Things that aren’t like each other at all: The nature — and the duration! — of the election campaigns in the two countries, and the two pairs of major candidates vying to lead the Western world’s most storied democracies. (I could use scare-quotes around that last word, but at least for the moment, and for the sake of argument, I won’t.)
There was a debate on Wednesday evening, and while I have no ability to see the future, I’ll make the bold prediction that it bore little or no resemblance to the one CNN will host in Atlanta on Thursday night between Joe Biden and Donald Trump, people with whom you may be familiar (and of whom, quite likely, you are heartily sick).
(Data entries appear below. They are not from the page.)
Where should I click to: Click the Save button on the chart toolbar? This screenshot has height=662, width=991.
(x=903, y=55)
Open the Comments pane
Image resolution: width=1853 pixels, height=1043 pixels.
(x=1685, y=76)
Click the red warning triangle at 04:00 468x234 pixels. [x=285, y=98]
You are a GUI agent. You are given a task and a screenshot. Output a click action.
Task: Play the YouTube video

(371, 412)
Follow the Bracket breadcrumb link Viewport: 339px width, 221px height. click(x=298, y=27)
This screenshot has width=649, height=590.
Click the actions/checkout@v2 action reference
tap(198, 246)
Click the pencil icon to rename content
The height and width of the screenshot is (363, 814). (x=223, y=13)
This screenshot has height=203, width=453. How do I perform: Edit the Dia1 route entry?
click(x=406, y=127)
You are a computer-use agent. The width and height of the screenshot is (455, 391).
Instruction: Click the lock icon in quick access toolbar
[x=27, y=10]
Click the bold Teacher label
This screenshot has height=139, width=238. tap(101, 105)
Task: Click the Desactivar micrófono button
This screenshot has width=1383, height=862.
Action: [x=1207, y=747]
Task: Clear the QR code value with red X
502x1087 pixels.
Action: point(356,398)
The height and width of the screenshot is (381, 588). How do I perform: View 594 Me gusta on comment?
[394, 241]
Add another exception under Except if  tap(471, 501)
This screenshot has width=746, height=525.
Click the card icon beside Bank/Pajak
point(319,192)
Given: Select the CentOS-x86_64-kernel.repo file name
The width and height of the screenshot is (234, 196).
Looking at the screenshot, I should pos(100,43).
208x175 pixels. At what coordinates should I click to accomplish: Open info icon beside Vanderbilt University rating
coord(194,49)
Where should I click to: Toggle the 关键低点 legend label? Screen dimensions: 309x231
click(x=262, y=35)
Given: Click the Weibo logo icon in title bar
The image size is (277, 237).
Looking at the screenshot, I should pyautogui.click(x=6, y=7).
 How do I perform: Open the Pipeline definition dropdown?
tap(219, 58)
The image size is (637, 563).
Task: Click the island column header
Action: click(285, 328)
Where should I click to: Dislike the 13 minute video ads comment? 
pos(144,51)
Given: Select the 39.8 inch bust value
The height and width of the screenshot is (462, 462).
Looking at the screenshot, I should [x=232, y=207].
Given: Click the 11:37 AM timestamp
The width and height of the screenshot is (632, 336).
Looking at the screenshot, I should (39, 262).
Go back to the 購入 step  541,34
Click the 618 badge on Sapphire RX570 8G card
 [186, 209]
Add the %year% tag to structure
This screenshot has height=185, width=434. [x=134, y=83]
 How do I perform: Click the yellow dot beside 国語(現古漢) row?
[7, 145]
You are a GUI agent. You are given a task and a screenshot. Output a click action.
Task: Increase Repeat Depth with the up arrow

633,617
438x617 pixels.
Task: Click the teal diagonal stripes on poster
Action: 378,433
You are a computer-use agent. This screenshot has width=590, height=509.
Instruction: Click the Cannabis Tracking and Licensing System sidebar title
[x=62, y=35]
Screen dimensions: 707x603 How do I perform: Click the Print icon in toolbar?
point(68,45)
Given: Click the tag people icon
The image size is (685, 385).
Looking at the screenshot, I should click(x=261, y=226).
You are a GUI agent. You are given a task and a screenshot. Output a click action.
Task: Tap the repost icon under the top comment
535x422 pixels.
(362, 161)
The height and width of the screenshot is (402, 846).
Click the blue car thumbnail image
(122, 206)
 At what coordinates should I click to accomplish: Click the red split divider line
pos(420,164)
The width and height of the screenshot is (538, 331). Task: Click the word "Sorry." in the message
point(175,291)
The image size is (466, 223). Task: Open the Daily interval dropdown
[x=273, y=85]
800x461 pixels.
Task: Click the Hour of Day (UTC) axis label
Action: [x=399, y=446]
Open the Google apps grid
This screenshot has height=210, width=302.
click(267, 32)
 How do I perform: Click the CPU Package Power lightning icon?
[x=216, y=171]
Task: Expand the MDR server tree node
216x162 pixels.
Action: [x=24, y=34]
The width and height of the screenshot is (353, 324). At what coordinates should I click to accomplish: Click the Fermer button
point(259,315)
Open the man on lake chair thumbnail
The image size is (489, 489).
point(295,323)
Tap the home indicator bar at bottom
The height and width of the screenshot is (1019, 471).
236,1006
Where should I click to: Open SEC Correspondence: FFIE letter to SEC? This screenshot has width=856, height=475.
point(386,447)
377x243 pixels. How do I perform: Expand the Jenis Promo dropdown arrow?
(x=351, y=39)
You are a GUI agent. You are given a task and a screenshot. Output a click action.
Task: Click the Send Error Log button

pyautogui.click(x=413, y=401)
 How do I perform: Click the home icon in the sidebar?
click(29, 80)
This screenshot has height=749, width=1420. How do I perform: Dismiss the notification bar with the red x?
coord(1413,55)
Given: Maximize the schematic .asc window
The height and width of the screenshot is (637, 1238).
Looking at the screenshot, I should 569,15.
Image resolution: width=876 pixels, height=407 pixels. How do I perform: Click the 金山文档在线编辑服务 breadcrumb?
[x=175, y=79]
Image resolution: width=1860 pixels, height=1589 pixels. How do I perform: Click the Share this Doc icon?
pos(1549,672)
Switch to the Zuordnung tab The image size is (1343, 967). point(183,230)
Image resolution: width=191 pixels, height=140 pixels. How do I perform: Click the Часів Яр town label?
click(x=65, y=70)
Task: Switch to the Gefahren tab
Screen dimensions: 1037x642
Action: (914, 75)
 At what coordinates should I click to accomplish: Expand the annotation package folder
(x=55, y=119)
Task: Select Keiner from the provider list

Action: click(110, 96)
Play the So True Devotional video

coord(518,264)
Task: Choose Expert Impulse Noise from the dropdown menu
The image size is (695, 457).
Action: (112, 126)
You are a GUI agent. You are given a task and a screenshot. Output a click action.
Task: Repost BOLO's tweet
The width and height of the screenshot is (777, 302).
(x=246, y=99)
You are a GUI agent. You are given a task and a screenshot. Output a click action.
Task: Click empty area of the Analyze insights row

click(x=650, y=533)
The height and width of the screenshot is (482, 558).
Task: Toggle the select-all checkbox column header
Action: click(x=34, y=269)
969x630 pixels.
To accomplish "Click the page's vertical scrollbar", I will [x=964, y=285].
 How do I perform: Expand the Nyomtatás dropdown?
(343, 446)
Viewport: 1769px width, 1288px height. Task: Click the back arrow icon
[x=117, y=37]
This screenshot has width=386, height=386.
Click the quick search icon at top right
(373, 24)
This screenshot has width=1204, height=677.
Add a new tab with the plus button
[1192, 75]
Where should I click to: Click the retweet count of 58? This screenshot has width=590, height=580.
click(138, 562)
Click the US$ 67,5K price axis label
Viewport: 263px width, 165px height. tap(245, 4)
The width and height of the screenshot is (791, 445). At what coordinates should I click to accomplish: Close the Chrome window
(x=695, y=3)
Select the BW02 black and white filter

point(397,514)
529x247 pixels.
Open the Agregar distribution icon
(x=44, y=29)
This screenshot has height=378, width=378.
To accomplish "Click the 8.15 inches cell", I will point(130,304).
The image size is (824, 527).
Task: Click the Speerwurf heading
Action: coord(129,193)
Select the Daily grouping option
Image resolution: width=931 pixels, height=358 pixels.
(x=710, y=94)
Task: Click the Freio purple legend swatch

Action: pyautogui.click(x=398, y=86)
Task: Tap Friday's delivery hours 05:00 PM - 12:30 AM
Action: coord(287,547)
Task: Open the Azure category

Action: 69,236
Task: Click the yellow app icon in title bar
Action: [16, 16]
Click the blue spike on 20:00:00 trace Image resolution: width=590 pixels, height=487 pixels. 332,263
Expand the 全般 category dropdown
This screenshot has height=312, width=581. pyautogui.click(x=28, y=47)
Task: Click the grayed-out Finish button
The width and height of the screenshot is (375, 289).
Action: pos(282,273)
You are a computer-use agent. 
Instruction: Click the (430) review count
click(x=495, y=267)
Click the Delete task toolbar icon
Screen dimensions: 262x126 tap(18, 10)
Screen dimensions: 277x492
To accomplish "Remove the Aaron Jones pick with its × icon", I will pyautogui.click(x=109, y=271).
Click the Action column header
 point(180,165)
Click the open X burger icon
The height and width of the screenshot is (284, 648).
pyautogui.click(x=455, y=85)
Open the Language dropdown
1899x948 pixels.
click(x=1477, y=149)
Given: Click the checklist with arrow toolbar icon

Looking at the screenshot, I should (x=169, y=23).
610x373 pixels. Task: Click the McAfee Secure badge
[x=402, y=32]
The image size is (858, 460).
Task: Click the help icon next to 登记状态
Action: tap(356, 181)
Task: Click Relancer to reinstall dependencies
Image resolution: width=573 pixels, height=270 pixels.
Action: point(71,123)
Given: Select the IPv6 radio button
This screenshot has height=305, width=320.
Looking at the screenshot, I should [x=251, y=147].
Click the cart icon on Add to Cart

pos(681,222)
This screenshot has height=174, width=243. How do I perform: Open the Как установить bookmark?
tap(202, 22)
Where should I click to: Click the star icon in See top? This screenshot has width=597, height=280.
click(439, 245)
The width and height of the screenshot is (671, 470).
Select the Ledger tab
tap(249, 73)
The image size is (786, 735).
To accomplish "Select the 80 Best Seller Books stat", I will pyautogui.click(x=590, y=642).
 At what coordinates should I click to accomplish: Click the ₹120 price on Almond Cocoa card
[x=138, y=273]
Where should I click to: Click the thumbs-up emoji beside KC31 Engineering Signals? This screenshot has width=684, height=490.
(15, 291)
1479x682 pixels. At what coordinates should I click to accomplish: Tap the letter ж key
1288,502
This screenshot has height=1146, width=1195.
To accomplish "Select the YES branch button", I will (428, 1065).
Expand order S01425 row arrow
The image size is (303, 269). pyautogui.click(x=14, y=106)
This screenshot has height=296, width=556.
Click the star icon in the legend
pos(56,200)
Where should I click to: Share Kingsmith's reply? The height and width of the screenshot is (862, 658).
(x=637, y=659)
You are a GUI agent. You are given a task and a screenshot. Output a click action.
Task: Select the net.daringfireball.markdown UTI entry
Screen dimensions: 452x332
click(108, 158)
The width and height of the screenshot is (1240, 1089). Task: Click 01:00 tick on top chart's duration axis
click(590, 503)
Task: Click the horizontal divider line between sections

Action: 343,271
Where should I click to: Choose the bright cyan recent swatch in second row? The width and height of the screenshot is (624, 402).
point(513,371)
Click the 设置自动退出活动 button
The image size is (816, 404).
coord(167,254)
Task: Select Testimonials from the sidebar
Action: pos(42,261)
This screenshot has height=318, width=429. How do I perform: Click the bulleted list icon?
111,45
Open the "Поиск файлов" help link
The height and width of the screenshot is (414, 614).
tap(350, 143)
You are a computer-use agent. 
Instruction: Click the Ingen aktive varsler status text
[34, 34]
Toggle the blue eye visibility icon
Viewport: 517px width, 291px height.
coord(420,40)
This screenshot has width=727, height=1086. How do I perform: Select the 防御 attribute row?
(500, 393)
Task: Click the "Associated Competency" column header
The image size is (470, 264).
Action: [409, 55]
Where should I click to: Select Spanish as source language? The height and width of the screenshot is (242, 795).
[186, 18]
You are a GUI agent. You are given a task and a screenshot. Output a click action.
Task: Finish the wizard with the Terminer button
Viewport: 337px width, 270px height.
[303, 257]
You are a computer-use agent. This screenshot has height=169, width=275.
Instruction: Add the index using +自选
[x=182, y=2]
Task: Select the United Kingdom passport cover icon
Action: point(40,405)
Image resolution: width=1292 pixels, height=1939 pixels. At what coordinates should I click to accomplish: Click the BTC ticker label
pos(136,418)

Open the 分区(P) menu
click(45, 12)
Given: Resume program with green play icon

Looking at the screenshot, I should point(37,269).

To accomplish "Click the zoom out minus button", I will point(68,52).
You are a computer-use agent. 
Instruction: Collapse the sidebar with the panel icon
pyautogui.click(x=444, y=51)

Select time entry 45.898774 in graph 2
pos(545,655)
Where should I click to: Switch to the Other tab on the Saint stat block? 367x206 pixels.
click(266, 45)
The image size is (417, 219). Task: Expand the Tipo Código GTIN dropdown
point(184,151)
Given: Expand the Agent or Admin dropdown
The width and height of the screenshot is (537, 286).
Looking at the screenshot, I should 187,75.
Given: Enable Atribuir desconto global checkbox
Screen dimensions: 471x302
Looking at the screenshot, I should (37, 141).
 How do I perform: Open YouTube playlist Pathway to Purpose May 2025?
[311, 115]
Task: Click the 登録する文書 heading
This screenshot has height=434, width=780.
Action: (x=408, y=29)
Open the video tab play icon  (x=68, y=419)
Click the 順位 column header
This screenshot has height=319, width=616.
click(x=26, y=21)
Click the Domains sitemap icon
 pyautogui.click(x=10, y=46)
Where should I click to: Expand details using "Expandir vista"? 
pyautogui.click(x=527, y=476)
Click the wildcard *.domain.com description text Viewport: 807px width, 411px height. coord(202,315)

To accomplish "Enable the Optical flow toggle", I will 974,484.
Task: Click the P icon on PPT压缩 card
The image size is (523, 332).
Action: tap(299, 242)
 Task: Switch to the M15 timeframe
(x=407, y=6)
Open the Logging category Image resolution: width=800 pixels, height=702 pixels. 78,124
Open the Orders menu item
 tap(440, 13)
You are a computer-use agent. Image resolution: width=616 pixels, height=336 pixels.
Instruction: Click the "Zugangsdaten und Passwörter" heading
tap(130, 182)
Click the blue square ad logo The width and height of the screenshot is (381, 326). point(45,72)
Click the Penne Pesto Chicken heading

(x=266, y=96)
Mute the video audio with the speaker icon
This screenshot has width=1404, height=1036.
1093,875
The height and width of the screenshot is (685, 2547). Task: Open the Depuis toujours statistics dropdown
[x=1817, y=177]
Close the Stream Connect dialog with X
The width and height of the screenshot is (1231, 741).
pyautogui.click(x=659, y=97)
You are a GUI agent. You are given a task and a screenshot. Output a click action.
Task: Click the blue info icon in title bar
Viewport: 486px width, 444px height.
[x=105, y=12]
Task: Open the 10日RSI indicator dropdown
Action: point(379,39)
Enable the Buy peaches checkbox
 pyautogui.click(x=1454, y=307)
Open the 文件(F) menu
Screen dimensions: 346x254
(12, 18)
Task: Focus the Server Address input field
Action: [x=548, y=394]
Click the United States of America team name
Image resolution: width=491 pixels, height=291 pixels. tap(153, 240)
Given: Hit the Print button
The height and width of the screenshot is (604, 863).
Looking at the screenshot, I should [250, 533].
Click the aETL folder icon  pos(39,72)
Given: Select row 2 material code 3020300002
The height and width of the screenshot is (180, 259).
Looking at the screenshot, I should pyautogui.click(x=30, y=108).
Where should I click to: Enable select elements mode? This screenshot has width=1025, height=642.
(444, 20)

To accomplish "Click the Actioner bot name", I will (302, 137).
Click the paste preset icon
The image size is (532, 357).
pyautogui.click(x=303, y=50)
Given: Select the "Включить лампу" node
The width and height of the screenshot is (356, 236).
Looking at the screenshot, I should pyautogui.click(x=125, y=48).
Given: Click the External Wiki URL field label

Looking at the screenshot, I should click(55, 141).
This one was in the English city of Nottingham, between Rishi Sunak, the Conservative Party’s almost-certainly-outgoing prime minister — a definite historical curiosity, as the first nonwhite person to hold that office and quite likely the wealthiest — and Keir Starmer, the anodyne, Clintonesque leader of the opposition Labour Party, who will almost certainly be the prime minister a bit more than a week from now. I know, right? One can only gaze across the pond in wonder and longing at the merciful brevity of a U.K. election campaign, which runs six weeks from start to finish. Does that mean I’m about to tell you that the Starmer-Sunak debate was a model of small-D democratic probity, decency and civility, and that we unwashed, unschooled, gun-crazed ex-colonials still have a lot to learn from Mother England? It does not.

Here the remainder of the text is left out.